Pasa que él siempre encuentra algo de qué quejarse. Es más, aguarda la hora, la hora de SU novela, la hora en que llegamos al lugar. Aguarda el momento. Aguarda el ruido que supera su medidor. Y hace sonar el timbre.
Me abrí paso entre los pibes con la vena gorda ya. Lo miré una vez y me repugnó. Me repugnó su perseverancia absurda. Lo miré y él pidió hablar con un responsable. Y le dije yo soy responsable. Y me dijo: el dueño. Y le dije mientras yo estoy yo soy dueña. Y me dijo que mi nieto tiene sindrome de down. Y le dije estos pibes no tienen qué comer. Y me dijo que tuviera respeto por su edad. Y le dije usted tenga respeto por la nuestra.

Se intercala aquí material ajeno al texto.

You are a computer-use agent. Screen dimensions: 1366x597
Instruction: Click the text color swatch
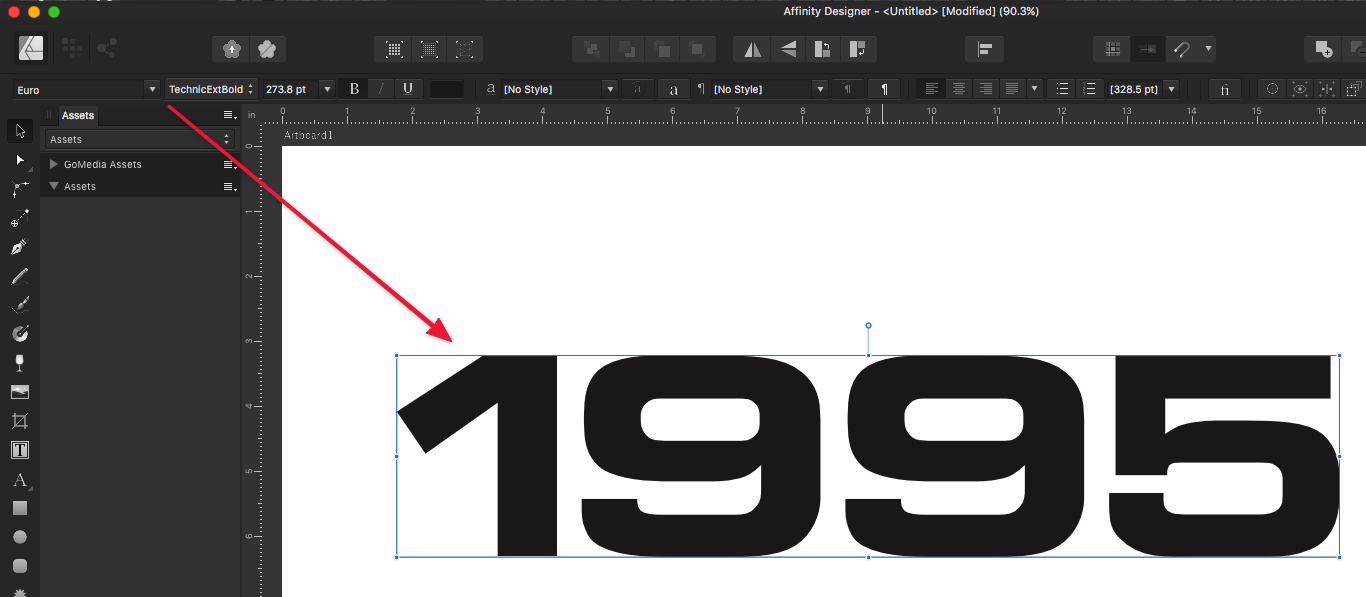click(446, 89)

Y le dije que fuera a leer la ley. (No se me ocurrió mejor cosa, pero pensé que él era de esos que creen en la LEY). Le dije que la ley decía que podía dirigirse pibes y que tenía el deber de considerarlos. Y no le importó un carajo. Pero creo que le dí miedo (pero yo tenía miedo). Creo que le dio miedo que una mujer le hablara así, en ese tonito, una mujer joven además, con peinado raro y aro. Creo que entre todos le dimos miedo.
Antes de irse, me levantó el dedito. Sacudió el dedito en el aire como si fuera un arma. Arrastró su culo flojo por el pasillo y me advirtió que estaba advertida. Y le dije que no le tenía miedo. Y arrastró su culo flojo hasta su casa. Y yo ya no tenía miedo.